Prompt. Transcribe exactly the line that contains "You are a computer-use agent. The image" and every line below it in the listing, through the last, and no other lines.

:: Records to process ::

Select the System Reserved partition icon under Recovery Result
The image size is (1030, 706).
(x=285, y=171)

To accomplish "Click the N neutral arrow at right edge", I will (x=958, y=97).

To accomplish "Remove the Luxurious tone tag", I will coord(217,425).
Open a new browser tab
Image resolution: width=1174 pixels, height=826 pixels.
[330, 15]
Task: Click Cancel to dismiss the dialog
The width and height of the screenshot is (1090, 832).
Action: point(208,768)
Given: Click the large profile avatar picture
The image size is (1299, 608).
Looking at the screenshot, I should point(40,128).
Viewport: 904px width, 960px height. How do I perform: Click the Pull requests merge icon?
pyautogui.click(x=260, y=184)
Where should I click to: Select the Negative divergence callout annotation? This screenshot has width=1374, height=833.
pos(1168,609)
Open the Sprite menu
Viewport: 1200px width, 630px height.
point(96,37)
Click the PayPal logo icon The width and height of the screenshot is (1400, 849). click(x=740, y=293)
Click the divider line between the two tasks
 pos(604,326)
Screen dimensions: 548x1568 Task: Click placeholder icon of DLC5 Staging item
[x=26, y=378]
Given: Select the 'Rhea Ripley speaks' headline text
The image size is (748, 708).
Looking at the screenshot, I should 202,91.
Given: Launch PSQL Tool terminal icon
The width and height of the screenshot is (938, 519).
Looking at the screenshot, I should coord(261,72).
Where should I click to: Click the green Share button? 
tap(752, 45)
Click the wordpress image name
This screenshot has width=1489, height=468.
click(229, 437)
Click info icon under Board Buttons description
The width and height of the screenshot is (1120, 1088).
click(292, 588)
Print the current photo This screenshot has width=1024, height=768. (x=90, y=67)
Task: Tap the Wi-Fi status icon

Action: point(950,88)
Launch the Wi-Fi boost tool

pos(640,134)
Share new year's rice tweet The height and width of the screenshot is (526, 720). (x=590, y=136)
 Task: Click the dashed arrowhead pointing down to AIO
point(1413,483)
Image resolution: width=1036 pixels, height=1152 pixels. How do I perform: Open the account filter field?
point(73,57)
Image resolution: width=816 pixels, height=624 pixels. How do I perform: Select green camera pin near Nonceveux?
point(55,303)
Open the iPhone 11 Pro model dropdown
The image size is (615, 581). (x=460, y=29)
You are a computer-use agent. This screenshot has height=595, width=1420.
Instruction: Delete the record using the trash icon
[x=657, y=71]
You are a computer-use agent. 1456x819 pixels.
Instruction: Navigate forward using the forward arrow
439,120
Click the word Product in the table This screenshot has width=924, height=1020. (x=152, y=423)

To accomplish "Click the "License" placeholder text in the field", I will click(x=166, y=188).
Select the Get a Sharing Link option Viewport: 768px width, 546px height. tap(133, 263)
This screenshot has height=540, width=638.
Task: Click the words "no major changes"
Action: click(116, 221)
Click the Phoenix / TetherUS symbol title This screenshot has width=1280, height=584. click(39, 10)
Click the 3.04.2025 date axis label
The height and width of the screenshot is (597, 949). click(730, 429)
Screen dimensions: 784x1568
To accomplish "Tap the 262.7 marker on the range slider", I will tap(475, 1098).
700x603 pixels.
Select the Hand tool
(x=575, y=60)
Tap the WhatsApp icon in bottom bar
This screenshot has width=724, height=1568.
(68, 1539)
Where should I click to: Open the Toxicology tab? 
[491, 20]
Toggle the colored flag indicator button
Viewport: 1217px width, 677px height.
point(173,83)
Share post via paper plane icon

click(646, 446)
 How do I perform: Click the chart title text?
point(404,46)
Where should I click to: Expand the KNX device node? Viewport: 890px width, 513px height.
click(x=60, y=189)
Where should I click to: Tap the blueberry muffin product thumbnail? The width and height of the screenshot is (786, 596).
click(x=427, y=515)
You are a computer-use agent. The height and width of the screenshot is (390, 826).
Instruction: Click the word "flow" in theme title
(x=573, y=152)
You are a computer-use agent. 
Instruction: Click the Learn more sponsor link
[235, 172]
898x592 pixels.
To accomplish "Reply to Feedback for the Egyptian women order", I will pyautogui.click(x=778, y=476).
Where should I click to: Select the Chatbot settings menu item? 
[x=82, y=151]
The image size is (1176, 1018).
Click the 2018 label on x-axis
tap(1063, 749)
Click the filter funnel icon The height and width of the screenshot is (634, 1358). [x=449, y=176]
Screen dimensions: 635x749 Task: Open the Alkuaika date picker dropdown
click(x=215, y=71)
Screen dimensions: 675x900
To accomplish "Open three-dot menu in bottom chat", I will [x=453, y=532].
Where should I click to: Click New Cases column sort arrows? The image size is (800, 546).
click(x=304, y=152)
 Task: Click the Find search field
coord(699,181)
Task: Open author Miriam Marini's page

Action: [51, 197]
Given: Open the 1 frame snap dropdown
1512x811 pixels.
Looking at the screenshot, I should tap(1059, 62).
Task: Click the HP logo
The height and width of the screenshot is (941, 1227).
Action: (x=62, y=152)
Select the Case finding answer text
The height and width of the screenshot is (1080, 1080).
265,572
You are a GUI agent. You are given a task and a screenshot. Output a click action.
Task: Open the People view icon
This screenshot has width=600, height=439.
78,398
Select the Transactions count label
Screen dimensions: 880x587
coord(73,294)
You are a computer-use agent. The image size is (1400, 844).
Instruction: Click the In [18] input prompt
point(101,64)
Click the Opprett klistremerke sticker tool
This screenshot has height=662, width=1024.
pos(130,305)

:::

Your response.
You are a computer-use agent. The image size is (1400, 844).
Instruction: Click the In [18] input prompt
point(101,64)
Click the Opprett klistremerke sticker tool
This screenshot has height=662, width=1024.
pos(130,305)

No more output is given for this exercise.